The defendants certainly hold that the "Mountain Tiger" is a separate and distinct vein or lode, but do they admit that plaintiffs had any title to the "Coresa " lode? The answer says: "Defendants'deny that on the - day of March, A. D. 1870, or at any other day or date, said plaintiffs were seized in fee, or otherwise, of the said property described in said complaint, or that they were ever on said day of March, 1870, or at any other date, seized in fee, or otherwise, or possessed of, or entitled to the possession of, that portion of said premises hereinafter designated and set out as being in the possession of these defendants at the commencement of this suit." These denials apply first to the whole of the ground claimed, and the more especially to the part occupied by the defendants. Here we find an express denial of the plaintiffs' title, and there is nowhere to be found in the answer any admission thereof. The only supposed admission arises by inference to the fact that defendants allege that the "Mountain Tiger" is a separate and distinct lode from the "Coresa" lode.
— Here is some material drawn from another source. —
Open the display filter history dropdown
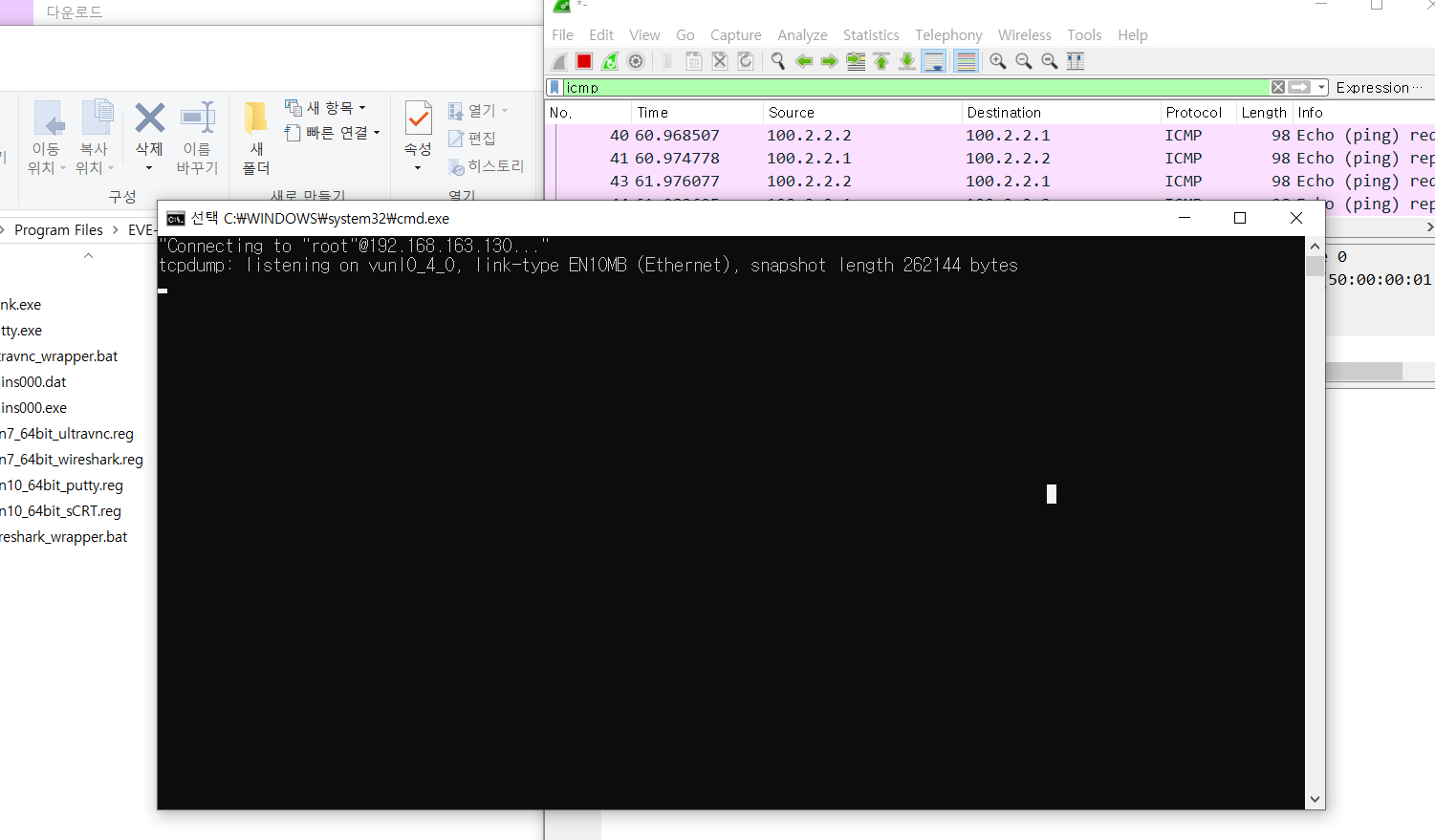Viewport: 1435px width, 840px height. (x=1320, y=87)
There are, therefore, two questions at issue in this case:

First. As to the title of plaintiffs to the "Coresa " lode; and,

Second. As to whether these lodes are one and the same or separate.

In proving plaintiffs' title was it necessary to introduce the mining laws of the district?

The United States Mining Law of 1866 says, that the public domain shall be open to "exploration and occupation by all citizens," etc., subject however "to the local customs or rules of miners in the several mining districts, so far as the same may not be in conflict with the laws of the United States."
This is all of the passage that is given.